I think I read in some promotional materials that you used to be an “autoholic” and have since made a transition to being car-free. Can you tell me the story of how you changed from someone who drove a lot to someone who’s putting out a book on car-free transportation?
I’ve had a car since I was in college many years ago. It made sense for me to have a car then because my family was in Chicago and I was going to school in Ohio and was driving back and forth. After a while I lived and worked for a while in the Twin Cities up in Minnesota. I didn’t find the Twin Cities to be a particularly transit-friendly place to live and it certainly made a lot of sense for me to have a car there.
And I was just so used to it by the time I moved back to Chicago, about a decade ago, that it never really occurred to me to give up my car. Except that, the way Chicago is, I was already preferring mass transit, and walking when I could, and biking when I could and so-forth. And so I started thinking about what am I actually spending on my car, and what is my car costing me in other ways in terms of health and other aspects of my life.
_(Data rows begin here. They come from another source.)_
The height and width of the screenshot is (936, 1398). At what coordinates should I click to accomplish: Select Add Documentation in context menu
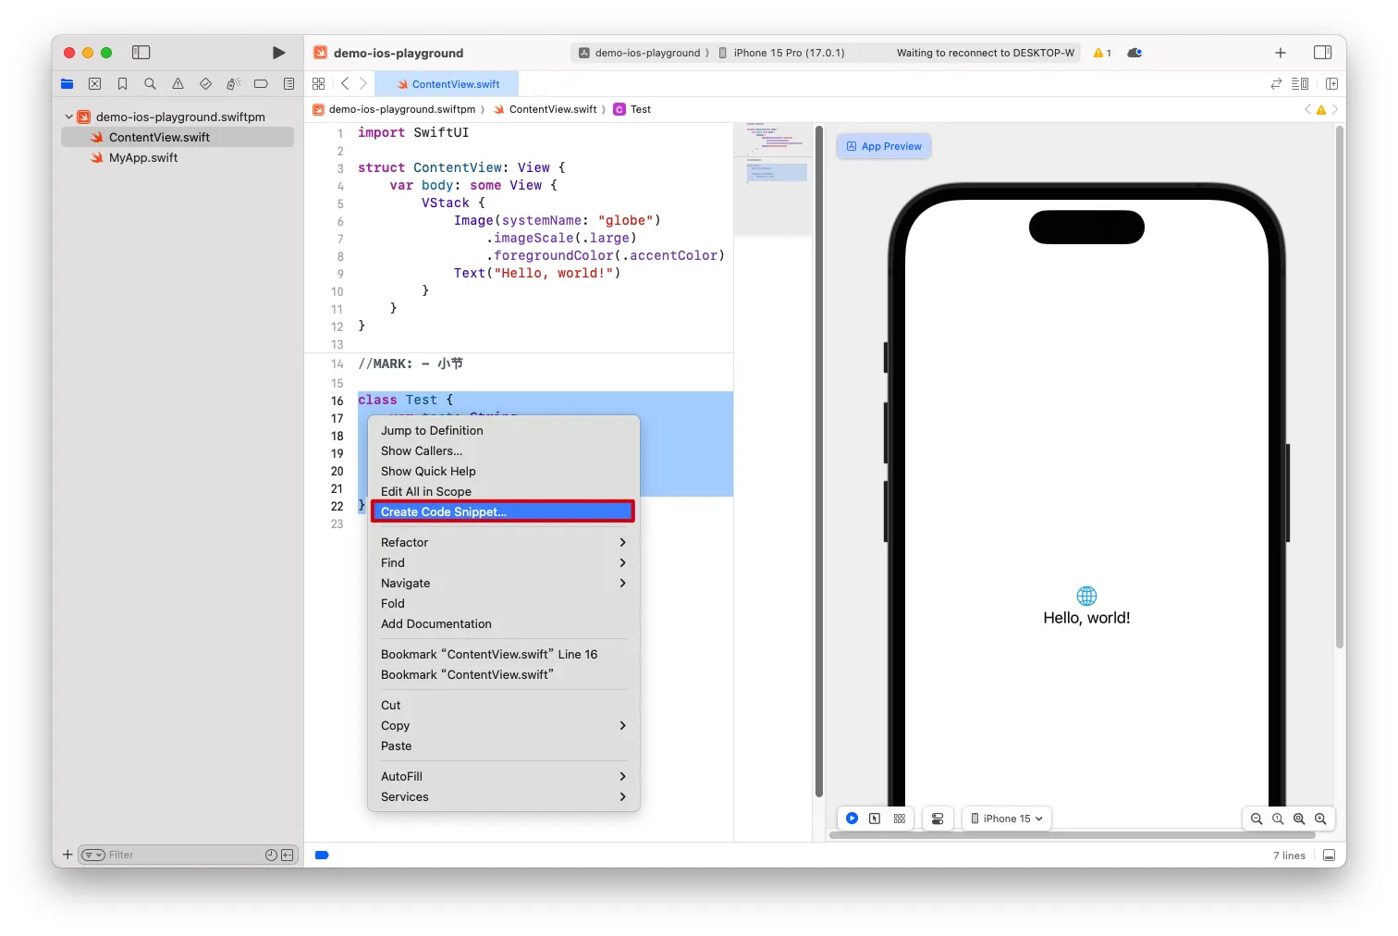click(x=436, y=624)
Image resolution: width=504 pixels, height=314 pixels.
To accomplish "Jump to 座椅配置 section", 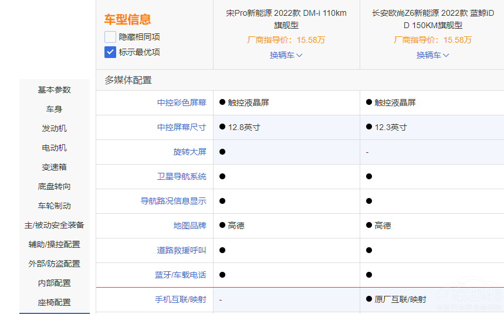I will pyautogui.click(x=55, y=302).
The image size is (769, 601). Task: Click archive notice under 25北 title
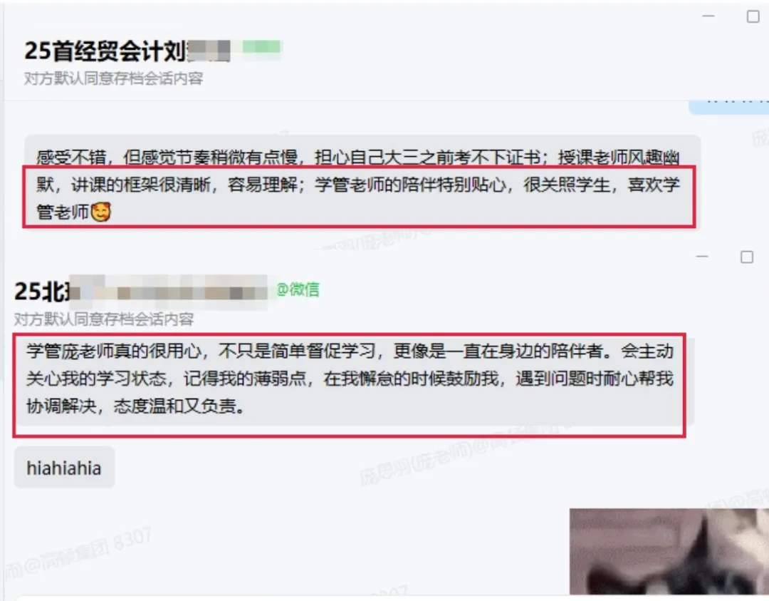[x=103, y=319]
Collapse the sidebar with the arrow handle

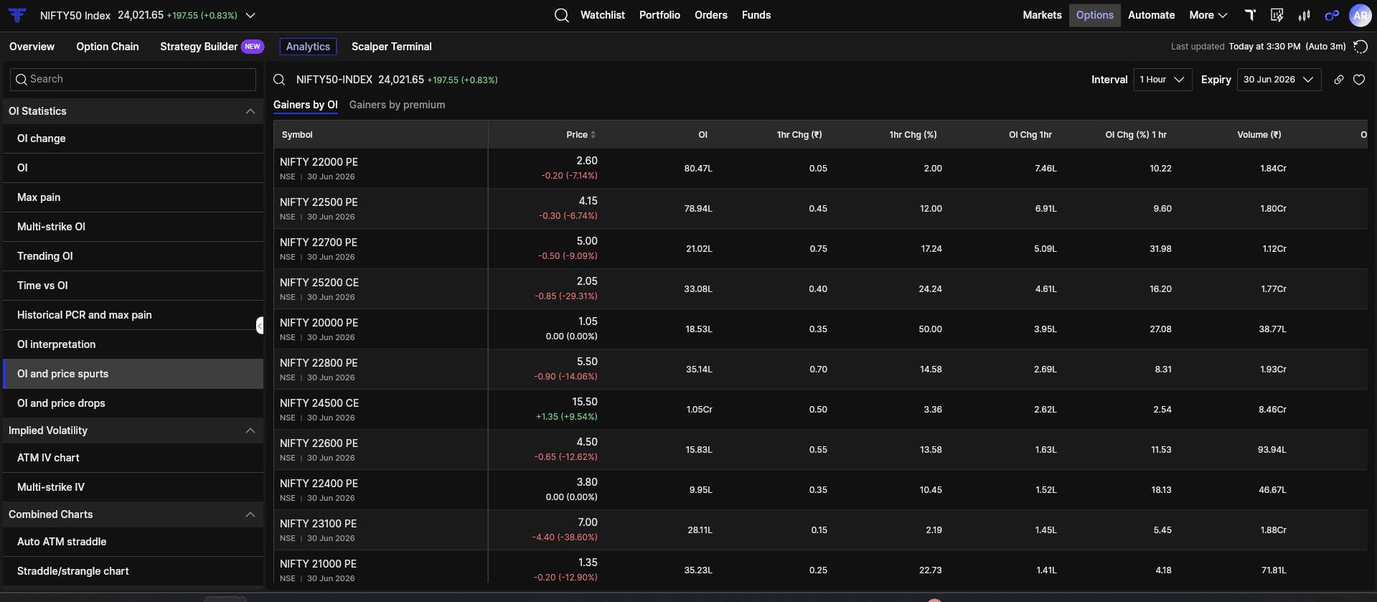260,326
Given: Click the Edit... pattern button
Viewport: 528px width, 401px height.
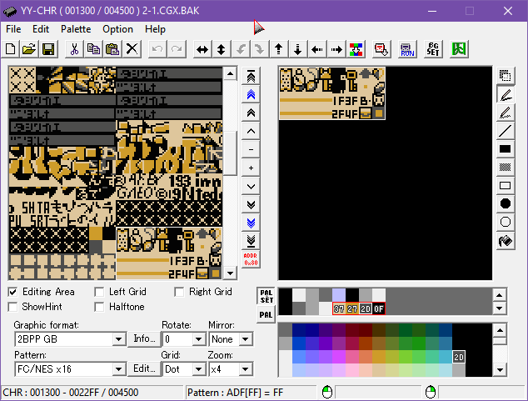Looking at the screenshot, I should coord(144,368).

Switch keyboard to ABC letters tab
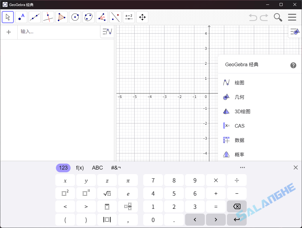(x=97, y=168)
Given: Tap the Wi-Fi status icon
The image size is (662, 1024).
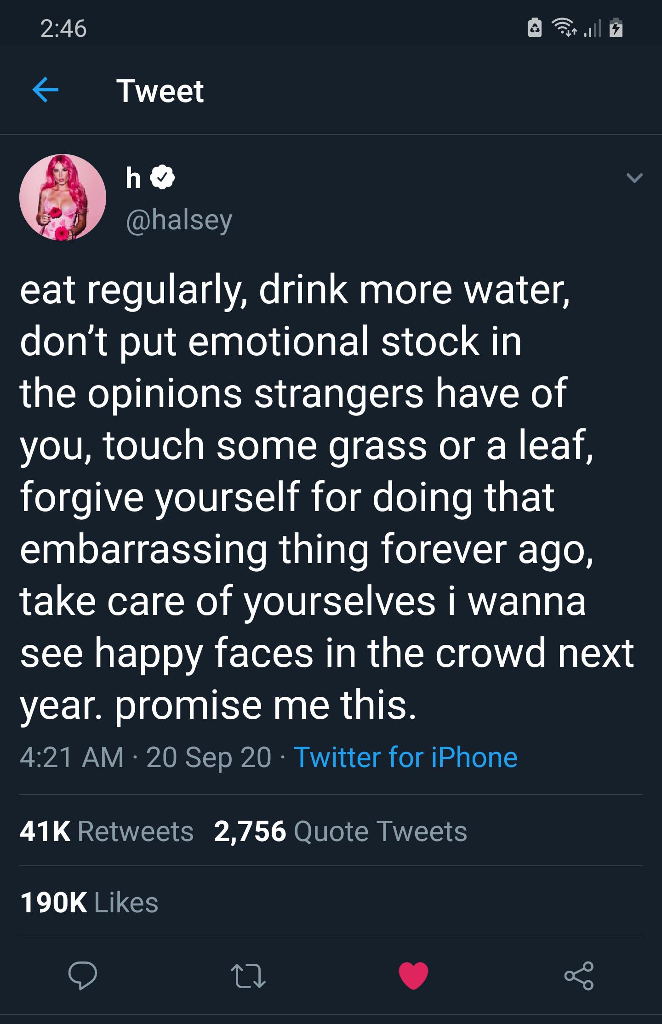Looking at the screenshot, I should 564,28.
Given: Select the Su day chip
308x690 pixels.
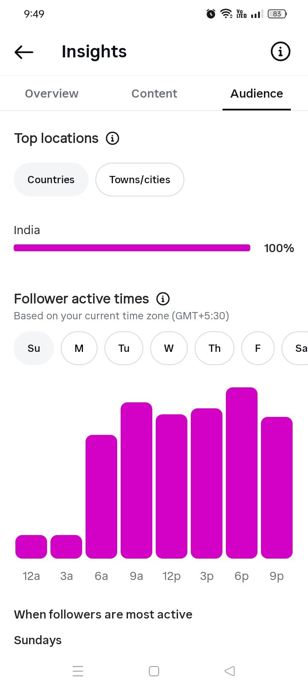Looking at the screenshot, I should (x=34, y=348).
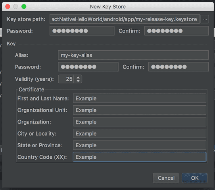
Task: Click the Country Code (XX) field
Action: click(140, 157)
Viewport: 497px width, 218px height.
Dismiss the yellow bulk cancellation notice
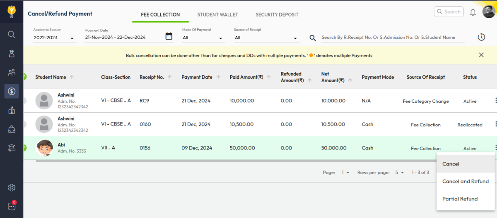[x=481, y=55]
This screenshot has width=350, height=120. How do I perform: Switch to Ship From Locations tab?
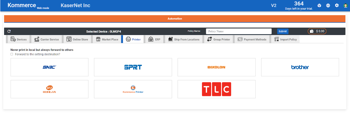click(x=184, y=39)
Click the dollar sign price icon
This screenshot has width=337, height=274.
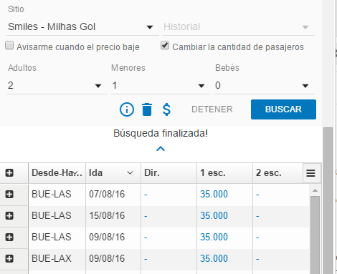click(x=166, y=109)
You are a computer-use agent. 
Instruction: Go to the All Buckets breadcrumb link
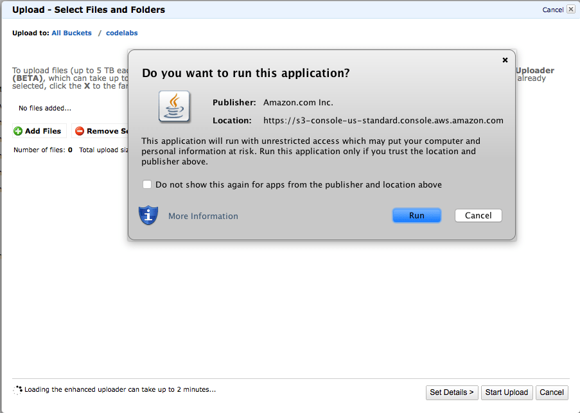[71, 33]
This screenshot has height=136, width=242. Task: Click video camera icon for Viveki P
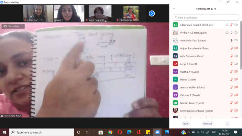pyautogui.click(x=236, y=33)
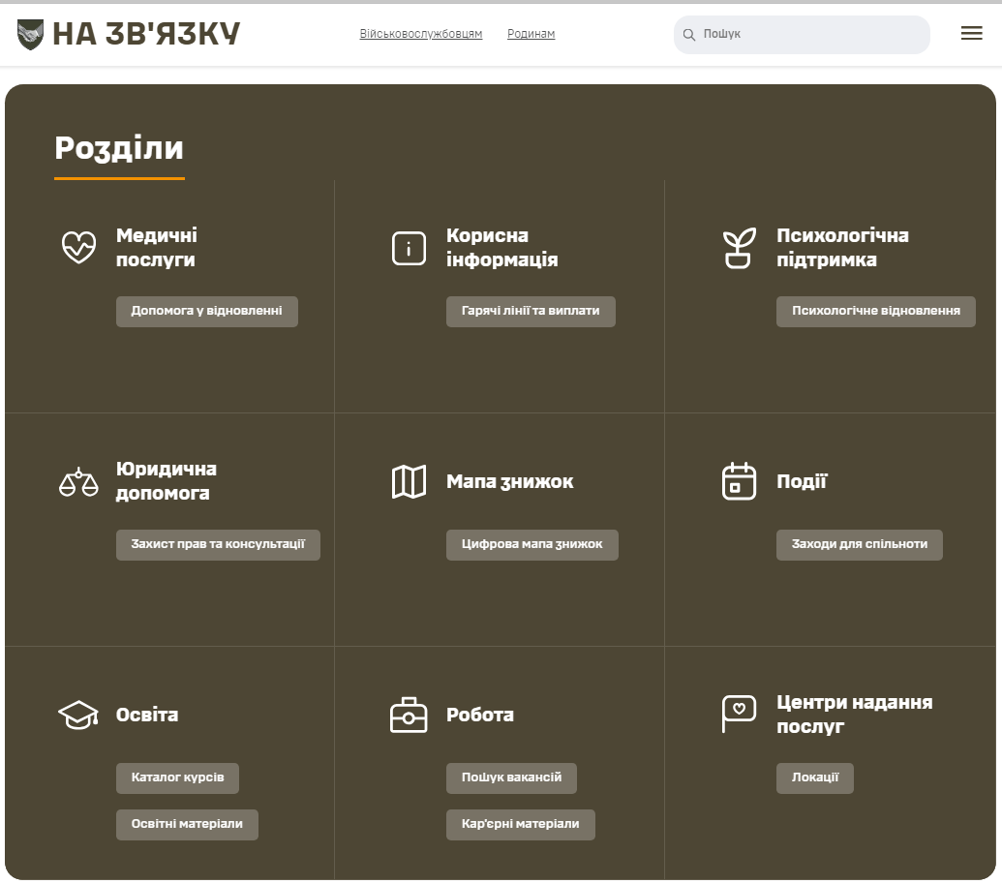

And it actually was cost finally that drove me over the edge. It was when I was about to replace my third driver’s side mirror in less than a year because it had been smashed that I started to really think about this. But even from that point it probably took me another year to actually cut the cord. I was anxious about giving up my car. I was very worried that it would be really limiting, that I would be giving up a lot of freedom.
That was certainly one of the motivations behind writing the book. When I talked about this with other people about the possibility of giving up their car they expressed a lot of the same fears that I had had. So this book was intended in part to help them.
What were your fears?
Well, you know we have this idea in our culture that cars equal freedom and when you have a car it means you can hop in your car whenever you want, and go wherever you want and do whatever you want. It’s considered liberation on wheels, so the biggest fear is of losing that flexibility.
But when I thought about it I realized that the car was actually more of a shackle then a mechanism of freedom because it ate up money that I would rather have used for other things. It ate up anxiety in terms of leaving this big expensive hunk of metal out on the street where it could lose a driver’s-side mirror, for example. Stress from commuting, and other aspects of car ownership that are actually just not that pleasant.
What are some of the benefits you’ve experienced since you went car-free?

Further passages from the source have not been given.